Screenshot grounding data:

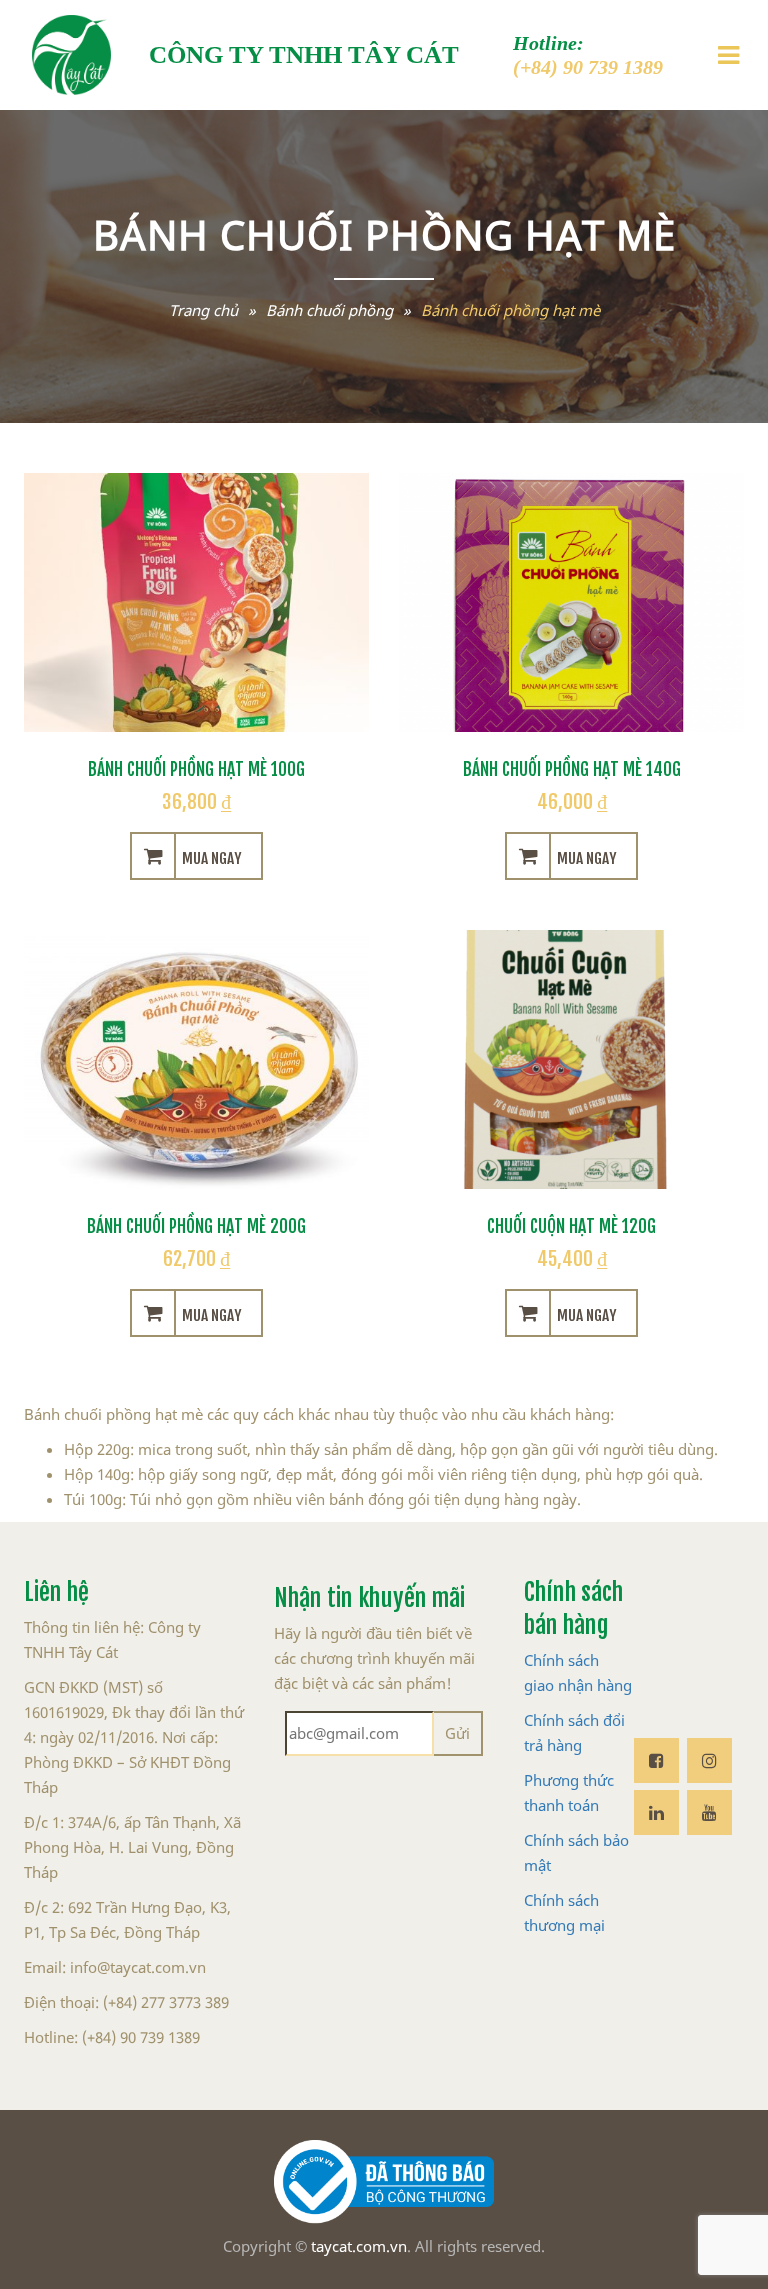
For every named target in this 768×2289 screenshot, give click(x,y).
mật (537, 1865)
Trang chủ (203, 310)
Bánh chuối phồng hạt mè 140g (572, 767)
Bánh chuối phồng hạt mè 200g (196, 1224)
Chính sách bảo (576, 1840)
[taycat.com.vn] (71, 55)
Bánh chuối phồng (329, 310)
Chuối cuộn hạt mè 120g (571, 1224)
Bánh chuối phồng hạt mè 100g (196, 767)
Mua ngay (211, 856)
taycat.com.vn (359, 2246)
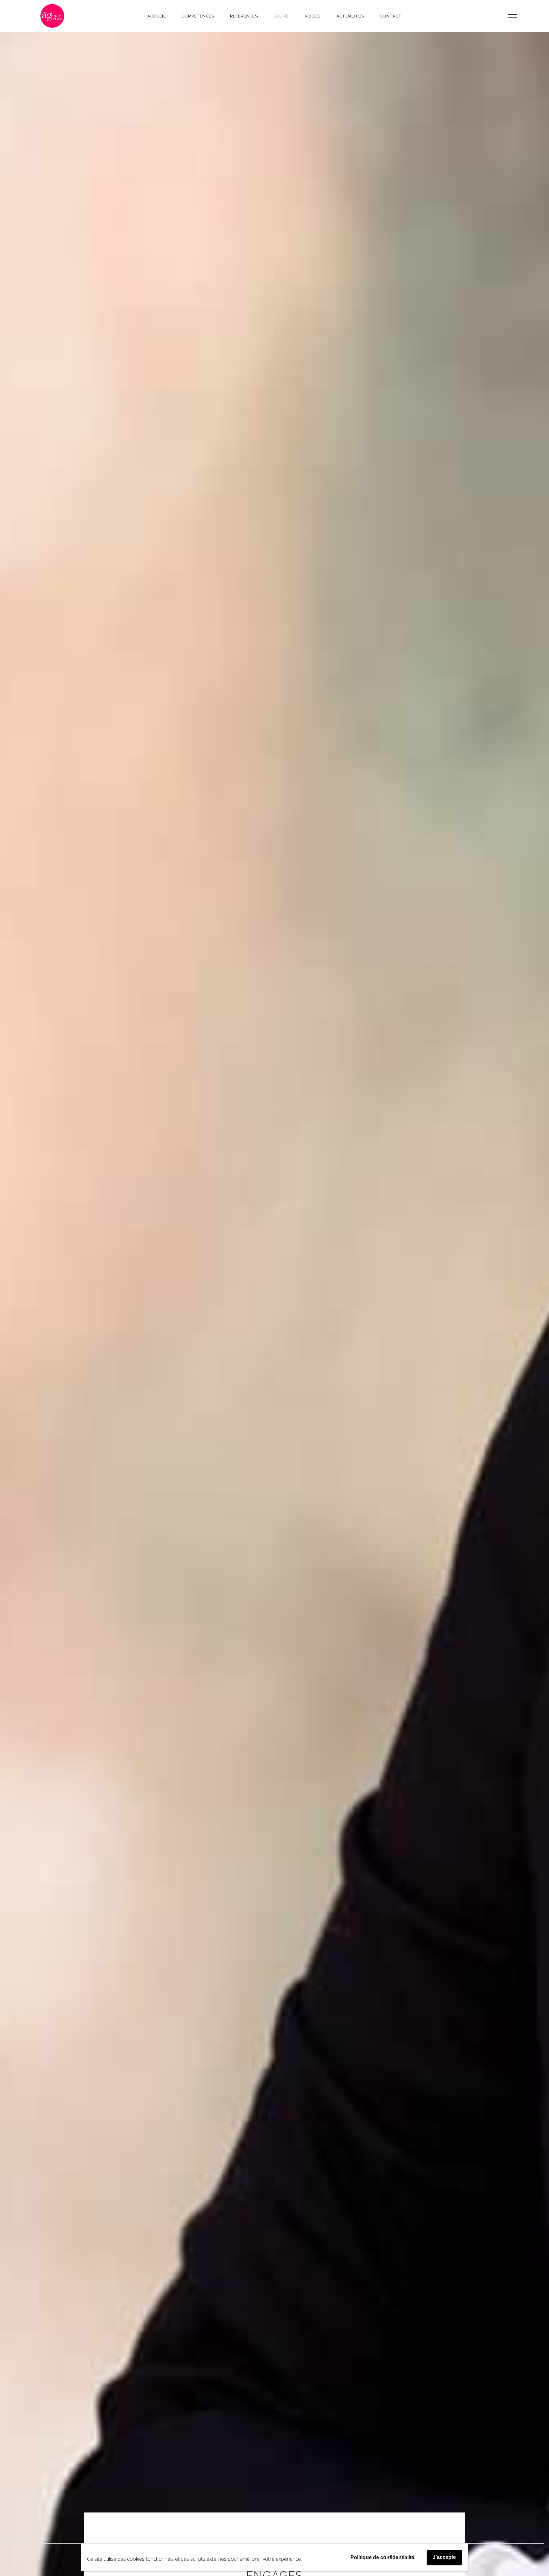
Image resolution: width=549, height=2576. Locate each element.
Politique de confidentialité (382, 2557)
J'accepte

TASK: Show all lines from the data that contain "Bánh".

WRITTEN ANSWER:
Bánh chuối phồng hạt mè 140g (572, 767)
Bánh chuối phồng hạt mè 200g (196, 1224)
Bánh chuối phồng (329, 310)
Bánh chuối phồng hạt mè 100g (196, 767)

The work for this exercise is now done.